Lula e Palocci: Evidências do agigantamento do Estado Policial

17/04/2018

Luigi Ferrajoli, que atuou como magistrado na Itália, ensina que a presunção de inocência do acusado perdura até prova contrária decretada por sentença condenatória definitiva. [1] Os últimos dias foram marcados por uma triste demonstração de que o Estado Democrático de Direito, fundado com a Constituição, chamada de Cidadã, está sendo transformado em um cadáver insepulto. A prisão midiática de Lula e o não conhecimento do Habeas Corpus em favor de Antônio Palocci assemelham-se às práticas que mais se aproximam dos atos do regime nazista. Aliás, o clamor popular gera práticas nazistas. A postura do Judiciário brasileiro pode ser comparada com o comportamento de Eichmann narrado por Hannah Arendt.[2] O Estado Democrático de Direito está perigo sendo suplantado por uma Pós-Democracia, que formalmente permite o funcionamento das instituições, mas cuja dinâmica democrática progressivamente desaparece.[3]

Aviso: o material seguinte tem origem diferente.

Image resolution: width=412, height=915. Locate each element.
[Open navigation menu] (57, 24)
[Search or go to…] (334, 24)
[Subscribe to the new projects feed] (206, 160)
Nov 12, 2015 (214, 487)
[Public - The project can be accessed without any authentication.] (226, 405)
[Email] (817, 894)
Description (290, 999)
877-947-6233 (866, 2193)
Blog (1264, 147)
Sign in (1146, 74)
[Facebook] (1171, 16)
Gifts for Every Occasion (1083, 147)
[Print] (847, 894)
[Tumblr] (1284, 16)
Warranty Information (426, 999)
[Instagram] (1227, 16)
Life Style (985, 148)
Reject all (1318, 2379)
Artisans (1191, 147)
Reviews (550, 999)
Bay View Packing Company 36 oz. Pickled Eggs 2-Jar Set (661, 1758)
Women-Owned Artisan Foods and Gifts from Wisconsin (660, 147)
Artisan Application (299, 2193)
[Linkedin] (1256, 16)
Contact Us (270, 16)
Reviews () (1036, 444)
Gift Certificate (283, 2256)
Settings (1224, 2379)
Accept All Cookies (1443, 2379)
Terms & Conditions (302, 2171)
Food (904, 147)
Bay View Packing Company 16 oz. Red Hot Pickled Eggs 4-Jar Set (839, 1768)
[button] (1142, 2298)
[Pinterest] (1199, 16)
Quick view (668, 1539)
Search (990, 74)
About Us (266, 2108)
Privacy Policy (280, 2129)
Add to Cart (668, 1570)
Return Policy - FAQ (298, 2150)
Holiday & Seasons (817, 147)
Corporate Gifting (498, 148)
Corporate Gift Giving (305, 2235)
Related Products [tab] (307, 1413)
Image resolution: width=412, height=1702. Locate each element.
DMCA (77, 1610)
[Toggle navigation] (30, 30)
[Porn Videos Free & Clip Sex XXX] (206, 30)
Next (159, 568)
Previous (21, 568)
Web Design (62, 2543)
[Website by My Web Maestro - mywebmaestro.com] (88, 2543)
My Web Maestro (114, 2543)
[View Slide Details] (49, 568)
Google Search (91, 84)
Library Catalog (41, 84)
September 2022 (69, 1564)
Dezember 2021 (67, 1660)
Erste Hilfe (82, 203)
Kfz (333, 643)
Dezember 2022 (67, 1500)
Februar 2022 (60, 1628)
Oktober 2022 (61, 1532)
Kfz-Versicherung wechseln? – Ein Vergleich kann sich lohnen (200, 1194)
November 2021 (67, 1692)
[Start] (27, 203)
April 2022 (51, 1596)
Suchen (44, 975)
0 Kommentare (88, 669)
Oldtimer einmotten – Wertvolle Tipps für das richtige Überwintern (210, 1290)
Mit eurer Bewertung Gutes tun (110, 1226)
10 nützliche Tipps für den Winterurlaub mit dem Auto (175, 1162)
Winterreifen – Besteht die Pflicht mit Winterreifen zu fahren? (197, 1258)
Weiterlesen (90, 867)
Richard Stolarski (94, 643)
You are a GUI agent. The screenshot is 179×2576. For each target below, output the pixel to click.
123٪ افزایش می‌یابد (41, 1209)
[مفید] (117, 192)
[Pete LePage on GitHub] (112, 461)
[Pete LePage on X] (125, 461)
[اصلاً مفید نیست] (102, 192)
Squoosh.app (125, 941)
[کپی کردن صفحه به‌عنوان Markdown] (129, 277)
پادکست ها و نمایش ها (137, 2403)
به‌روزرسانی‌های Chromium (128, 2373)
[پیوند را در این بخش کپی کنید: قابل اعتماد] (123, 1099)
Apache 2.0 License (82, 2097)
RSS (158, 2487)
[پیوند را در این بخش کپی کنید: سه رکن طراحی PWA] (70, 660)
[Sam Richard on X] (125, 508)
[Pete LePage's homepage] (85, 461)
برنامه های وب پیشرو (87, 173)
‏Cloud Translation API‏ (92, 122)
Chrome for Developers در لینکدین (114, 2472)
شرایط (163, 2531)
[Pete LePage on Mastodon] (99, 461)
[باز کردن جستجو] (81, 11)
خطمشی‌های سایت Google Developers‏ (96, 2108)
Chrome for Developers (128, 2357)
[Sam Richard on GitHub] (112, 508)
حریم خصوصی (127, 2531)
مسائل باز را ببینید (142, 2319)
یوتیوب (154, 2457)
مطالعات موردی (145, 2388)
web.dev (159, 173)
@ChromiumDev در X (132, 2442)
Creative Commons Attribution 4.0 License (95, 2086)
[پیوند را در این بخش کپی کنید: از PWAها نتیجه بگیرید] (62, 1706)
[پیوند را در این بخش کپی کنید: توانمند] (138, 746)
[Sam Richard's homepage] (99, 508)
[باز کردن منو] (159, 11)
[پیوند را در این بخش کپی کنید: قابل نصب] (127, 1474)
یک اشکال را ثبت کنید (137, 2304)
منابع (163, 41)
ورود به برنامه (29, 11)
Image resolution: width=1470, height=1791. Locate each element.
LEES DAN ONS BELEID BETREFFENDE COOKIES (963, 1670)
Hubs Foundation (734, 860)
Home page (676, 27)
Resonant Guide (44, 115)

O caso do ex-presidente Lula já foi amplamente debatido e os argumentos acerca da impossibilidade da execução penal após condenação em grau de apelação são por demais conhecidos. No entanto, cabe destacar o voto da Ministra Rosa Weber, decisivo para a denegação da ordem. De maneira paradoxal asseverou a ministra:

"[...] enfrento este habeas corpus nos exatos termos como fiz todos os outros que desde 2016 me foram submetidos, reafirmando que o tema de fundo, para quem pensa como eu, há de ser sim revisitado no exercício do controle abstrato de constitucionalidade, vale dizer, nas ADCs da relatoria do Min. Marco Aurélio, em que esta Suprema Corte, em atenção ao princípio da segurança jurídica, em prol da sociedade brasileira, há de expressar, como voz coletiva, enquanto guardião da Constituição, se o caso, outra leitura do art. 5º, LVII, da Lei Fundamental. Tal preceito, com clareza meridiana, consagra o princípio da presunção de inocência, ninguém o nega, situadas no seu termo final – o momento do trânsito em julgado - sentido e alcance, pontos de candentes divergências, as disputas hermenêuticas."[4]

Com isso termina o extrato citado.